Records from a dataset
☆ ☆ ☆ ☆
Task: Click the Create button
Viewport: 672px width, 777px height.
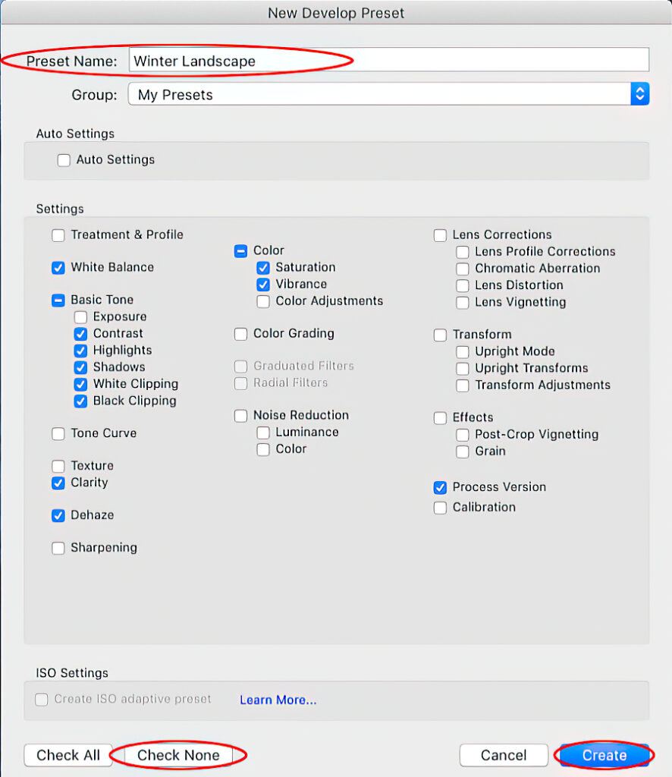Action: click(604, 755)
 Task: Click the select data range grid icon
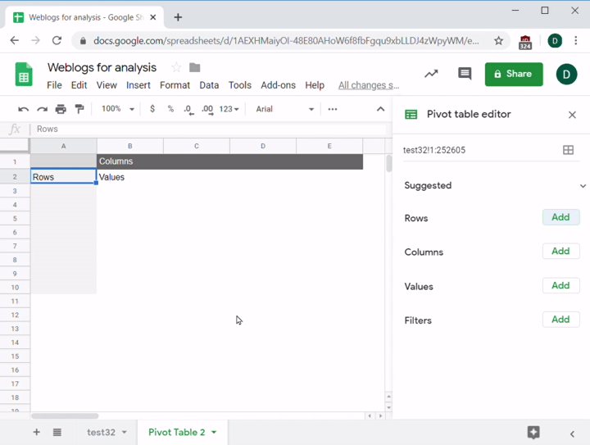[x=568, y=150]
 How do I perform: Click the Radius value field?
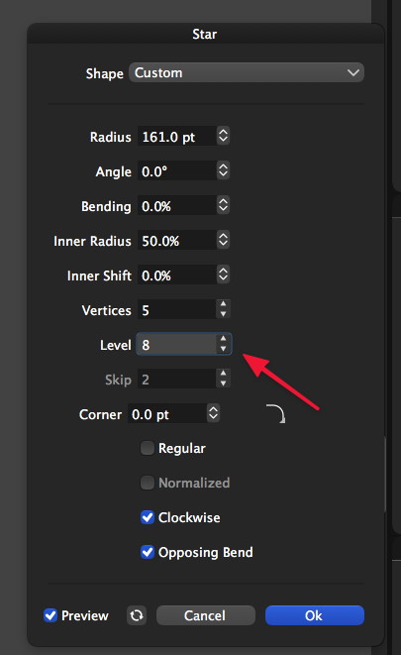coord(177,137)
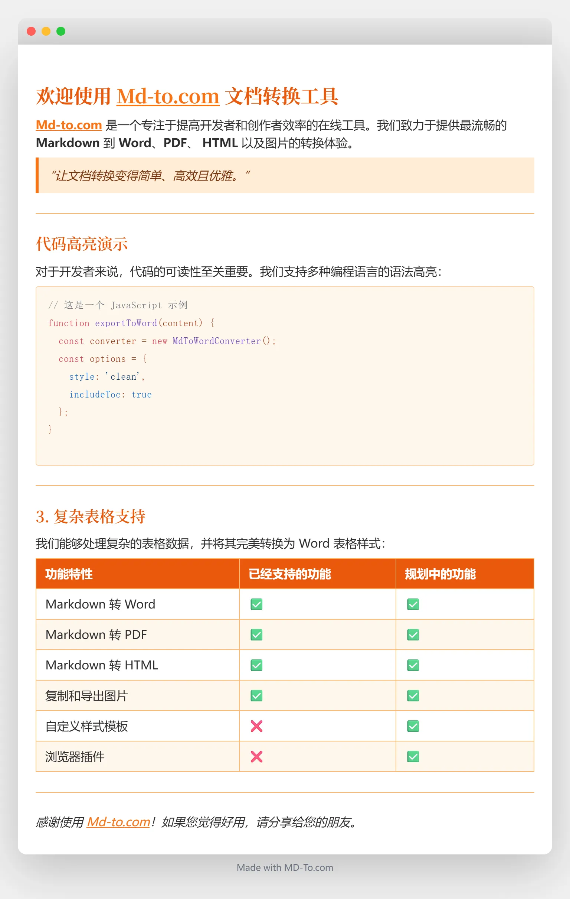Click the planned checkmark for 自定义样式模板
The width and height of the screenshot is (570, 899).
413,726
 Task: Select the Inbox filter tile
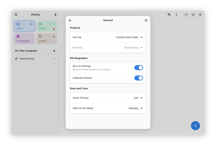(x=24, y=26)
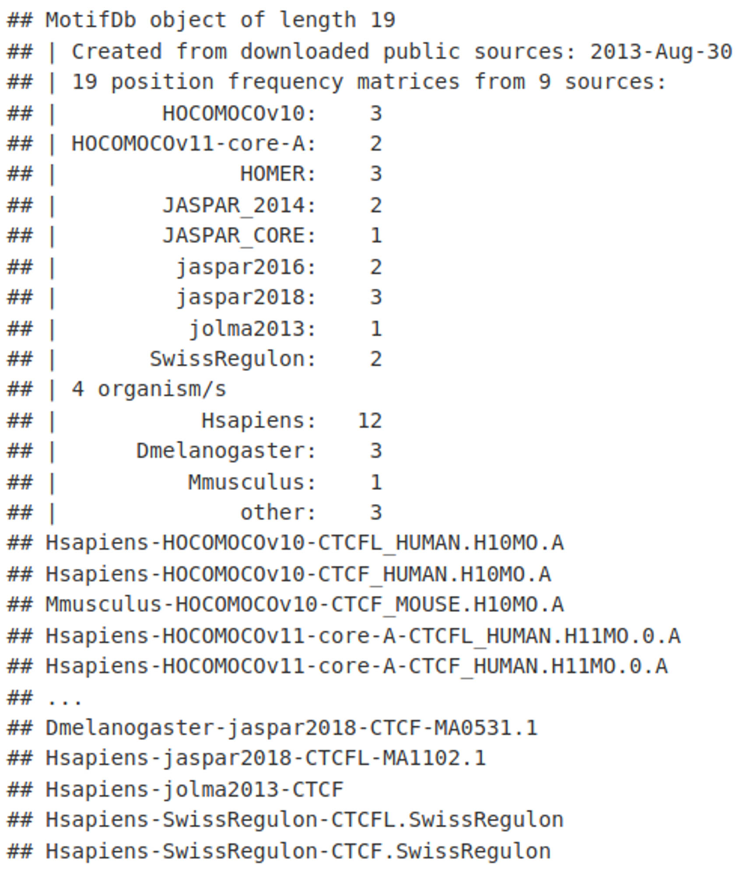The image size is (750, 875).
Task: Click the '4 organism/s' summary line
Action: [x=116, y=389]
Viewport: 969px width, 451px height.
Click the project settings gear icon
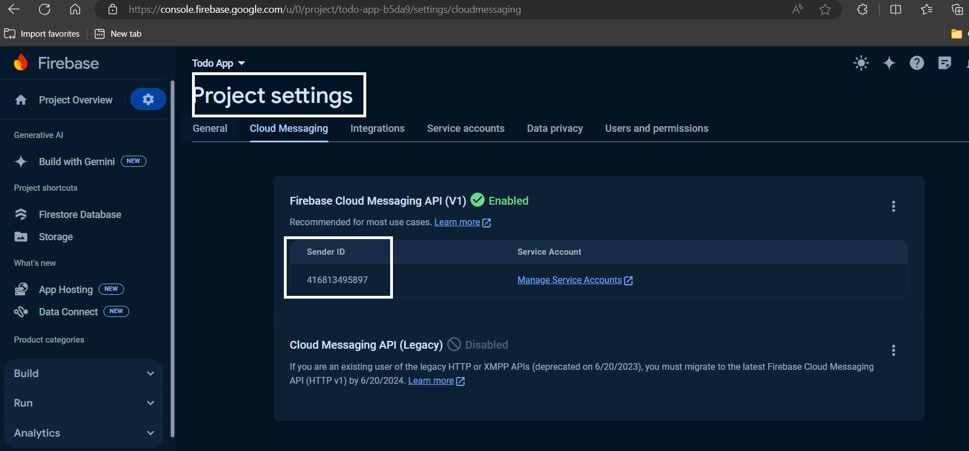click(148, 100)
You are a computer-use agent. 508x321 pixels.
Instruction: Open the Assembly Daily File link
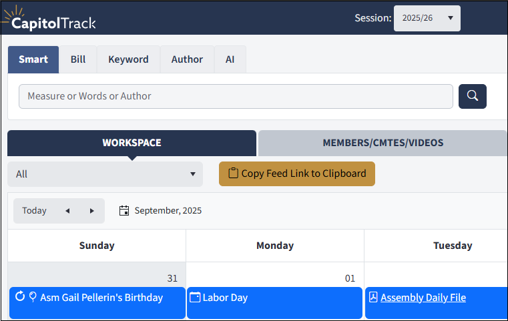[x=423, y=298]
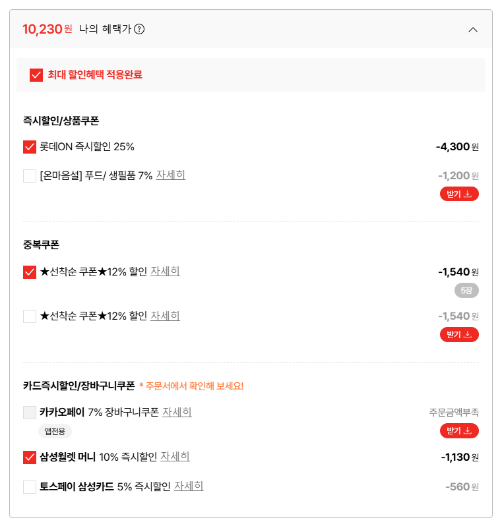Uncheck 롯데ON 즉시할인 25% checkbox

[x=30, y=147]
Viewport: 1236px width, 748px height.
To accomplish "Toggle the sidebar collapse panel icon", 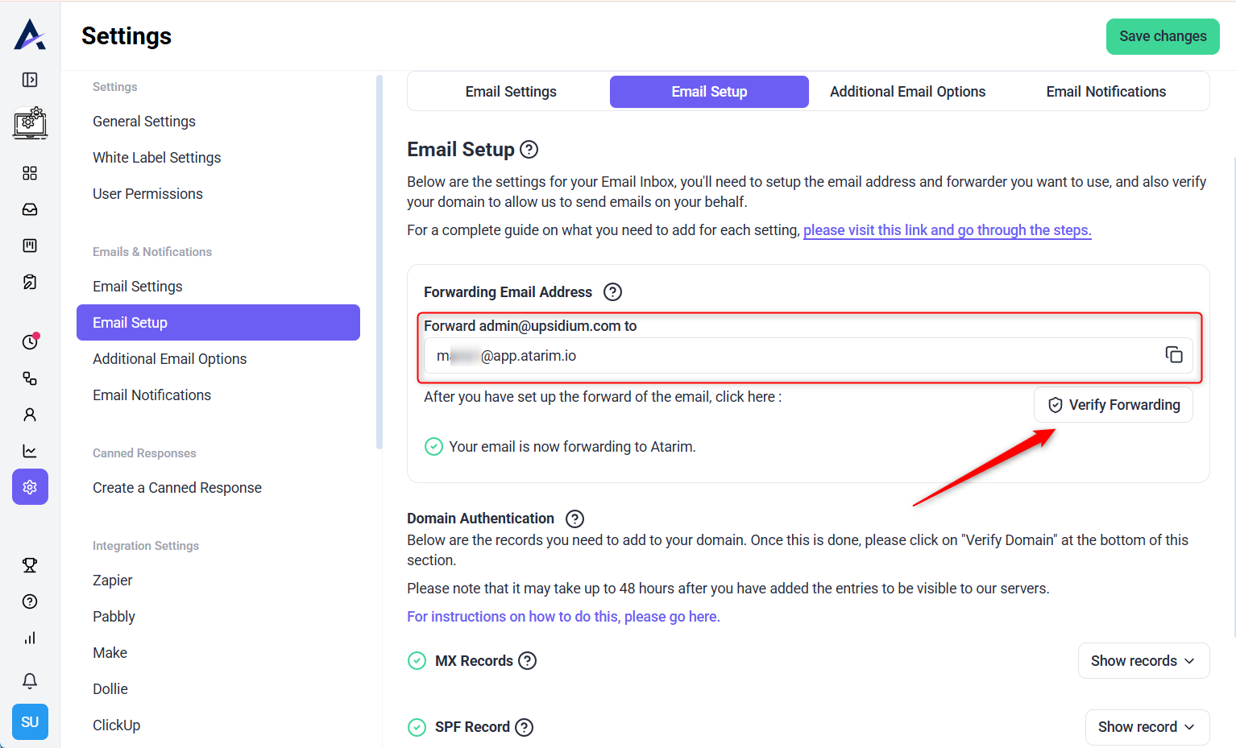I will tap(30, 80).
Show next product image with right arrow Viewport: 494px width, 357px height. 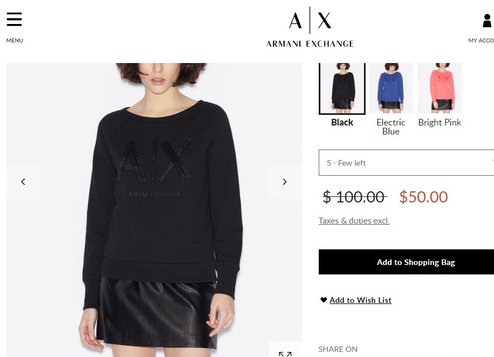tap(285, 182)
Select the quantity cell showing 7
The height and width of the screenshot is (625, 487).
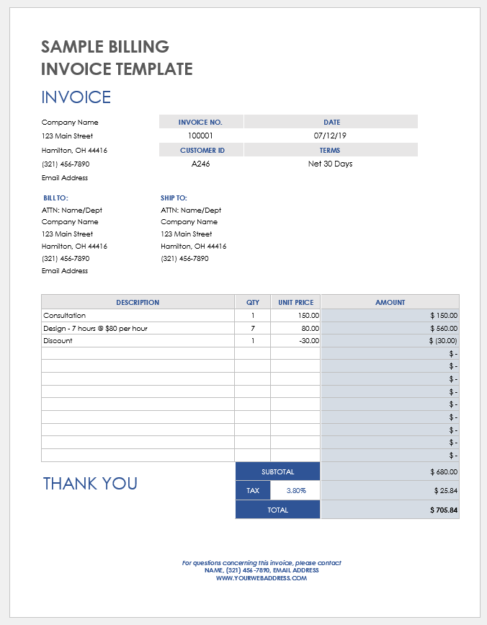[x=252, y=328]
☆ ☆ ☆ ☆
**AIM OF THE TASK:** Out of the records above, please copy exactly the lines from the line with "How do I perform: Click" up to and including the line with "Viewport: 969px width, 451px height.", minus the pictures.

**SOLUTION FOR THIS PROBLEM:**
 How do I perform: Click the Radius value field?
coord(177,137)
Click the planned checkmark for 自定义样式模板
The width and height of the screenshot is (570, 899).
413,726
 Task: Select the Inbox filter tile
(x=24, y=26)
The image size is (750, 875).
Task: Click the '4 organism/s' summary line
Action: [x=116, y=389]
Viewport: 969px width, 451px height.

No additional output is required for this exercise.